=== Fragmento del documento ===

Hemos de pensar más profundamente sobre nuestro destino si queremos salirnos bien en esta vida y dejar de catalogar a las personas, mayormente a aquellas que se comportan de modo diferente del nuestro. Cuando una mujer declara que no quiere tener hijos porque prefiere dedicarse a sus quehaceres profesionales, se le tilda de egoísta. Ahora bien, ¿qué es lo que lleva a la mayor parte de las mujeres y de las parejas a tener hijos, sino su propio egoísmo? Como el planeta no necesita de la reproducción, los críos nacen porque sus padres desean verse perpetuados en ellos, quieren un "juguete" que los entretenga y fortalezca el vínculo conyugal; eso, cuando no hay intereses aún menos nobles implicados en el proceso reproductor. Las personas dicen que la vida es dura y difícil, que es pródiga en sufrimientos, que la conciencia de la propia muerte es un dolor insoportable y aún así conciben a un nuevo sufridor. Generan por deleite propio y, en los días de hoy, sin ningún gran interés posterior, toda vez que los hijos ya han comprendido que, al no haber "pedido nacer", en principio no deben nada a sus padres.

===

Consigna 1:
Según el fragmento sobre la decisión de tener hijos, ¿cómo se califica a una mujer que declara que no quiere tenerlos porque prefiere dedicarse a su profesión?
Consigna 2:
Reescribe como lista el párrafo del fragmento sobre la decisión de tener hijos que empieza con «Hemos de pensar más profundamente». Conserva sus ideas principales.
Consigna 3:
Continúa el fragmento sobre la decisión de tener hijos a partir de su última oración.
Las filas no guardan relación con el fragmento.

=== Datos mostrados ===

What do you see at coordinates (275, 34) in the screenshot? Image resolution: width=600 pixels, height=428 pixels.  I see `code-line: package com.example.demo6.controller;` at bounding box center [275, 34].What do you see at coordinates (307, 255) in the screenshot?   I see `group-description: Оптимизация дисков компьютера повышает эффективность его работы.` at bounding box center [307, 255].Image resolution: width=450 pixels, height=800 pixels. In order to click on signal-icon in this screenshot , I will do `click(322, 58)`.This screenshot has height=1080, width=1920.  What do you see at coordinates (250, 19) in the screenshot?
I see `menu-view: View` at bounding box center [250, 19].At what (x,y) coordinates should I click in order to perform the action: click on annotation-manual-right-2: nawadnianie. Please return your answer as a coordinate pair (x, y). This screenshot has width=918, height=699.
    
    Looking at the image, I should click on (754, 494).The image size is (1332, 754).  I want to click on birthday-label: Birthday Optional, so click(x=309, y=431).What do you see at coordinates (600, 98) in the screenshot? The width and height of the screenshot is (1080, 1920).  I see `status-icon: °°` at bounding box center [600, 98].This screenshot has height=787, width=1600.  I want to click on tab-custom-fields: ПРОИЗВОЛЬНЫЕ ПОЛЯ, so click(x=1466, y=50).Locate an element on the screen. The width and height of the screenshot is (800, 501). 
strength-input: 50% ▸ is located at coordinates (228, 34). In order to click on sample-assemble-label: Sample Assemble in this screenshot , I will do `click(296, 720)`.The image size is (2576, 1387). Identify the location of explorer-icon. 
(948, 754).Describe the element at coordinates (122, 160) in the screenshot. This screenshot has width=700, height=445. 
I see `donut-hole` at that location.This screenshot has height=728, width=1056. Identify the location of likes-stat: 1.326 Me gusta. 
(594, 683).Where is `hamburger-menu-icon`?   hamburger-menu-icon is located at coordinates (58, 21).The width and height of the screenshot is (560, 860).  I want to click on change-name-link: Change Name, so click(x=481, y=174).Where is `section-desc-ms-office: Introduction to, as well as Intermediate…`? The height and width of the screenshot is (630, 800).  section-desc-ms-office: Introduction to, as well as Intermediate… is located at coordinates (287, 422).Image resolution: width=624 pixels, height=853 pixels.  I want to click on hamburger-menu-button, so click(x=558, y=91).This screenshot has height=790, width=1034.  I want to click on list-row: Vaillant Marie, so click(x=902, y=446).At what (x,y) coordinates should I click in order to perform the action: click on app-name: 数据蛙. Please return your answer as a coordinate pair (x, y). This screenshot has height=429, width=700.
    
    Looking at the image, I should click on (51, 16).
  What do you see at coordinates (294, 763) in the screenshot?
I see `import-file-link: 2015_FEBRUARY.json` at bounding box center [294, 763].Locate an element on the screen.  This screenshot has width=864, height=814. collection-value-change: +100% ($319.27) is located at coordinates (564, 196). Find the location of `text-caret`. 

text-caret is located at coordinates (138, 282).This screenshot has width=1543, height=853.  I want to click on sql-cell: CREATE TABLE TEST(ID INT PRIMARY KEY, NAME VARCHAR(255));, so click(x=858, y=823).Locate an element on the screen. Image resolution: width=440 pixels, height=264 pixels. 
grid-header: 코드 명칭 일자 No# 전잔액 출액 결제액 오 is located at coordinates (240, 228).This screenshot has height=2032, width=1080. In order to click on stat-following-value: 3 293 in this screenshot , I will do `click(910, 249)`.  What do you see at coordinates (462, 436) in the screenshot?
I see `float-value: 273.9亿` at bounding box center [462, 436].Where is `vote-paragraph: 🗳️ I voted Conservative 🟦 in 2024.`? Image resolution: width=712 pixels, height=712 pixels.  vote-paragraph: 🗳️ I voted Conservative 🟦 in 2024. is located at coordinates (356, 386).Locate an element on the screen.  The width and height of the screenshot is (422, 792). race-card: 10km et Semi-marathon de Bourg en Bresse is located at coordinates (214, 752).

===

Respuesta 1:
Se la tilda de egoísta.

Respuesta 2:
- Para vivir bien hay que pensar más a fondo en nuestro destino y dejar de catalogar a quienes se comportan de forma distinta.
- A la mujer que no quiere hijos porque prefiere dedicarse a su profesión se la tilda de egoísta.
- Sin embargo, la mayoría de las mujeres y parejas tienen hijos por su propio egoísmo.
- El planeta no necesita la reproducción. Los padres buscan verse perpetuados, tener un "juguete" que los entretenga y fortalecer el vínculo conyugal, cuando no tienen intereses menos nobles.
- Aunque se dice que la vida es dura, llena de sufrimiento y que la conciencia de la muerte es insoportable, se concibe a un nuevo sufridor.
- Hoy se engendra por deleite propio y sin gran interés posterior, pues los hijos entienden que, al no haber "pedido nacer", en principio no deben nada a sus padres.

Respuesta 3:
Es preciso aprender a respetar a las personas que piensan de modo distinto al nuestro. Decidir no tener hijos es una opción digna y no está relacionada con el egoísmo. No hay razón alguna para que tantas mujeres se avergüencen de no tenerlos, como si estuviesen desprovistas de algún ingrediente instintivo muy noble. El único motivo que lleva a una mujer o a una pareja a tener hijos es el que se deriva del deseo que sienten de tener críos por cerca, para poder con ellos jugar y disfrutar de los placeres y las agruras de acompañar su crecimiento. No se trata de una función noble, sino de un placer personal que sólo deberían ejercer personas a las que, de hecho, agrada mucho convivir con críos. Los que decidan dar otro rumbo a sus vidas no tienen nada de qué avergonzarse, ni pueden ser tenidos por menos dignos o privados de la nobleza de alma que lleva a las personas a la reproducción. El mundo del futuro es el de la multiplicidad de opciones de modos de vida, siendo innecesario e inconveniente jerarquizar las diversas fórmulas, o sea, no hay mejores o peores formas de vivir, sino diferentes.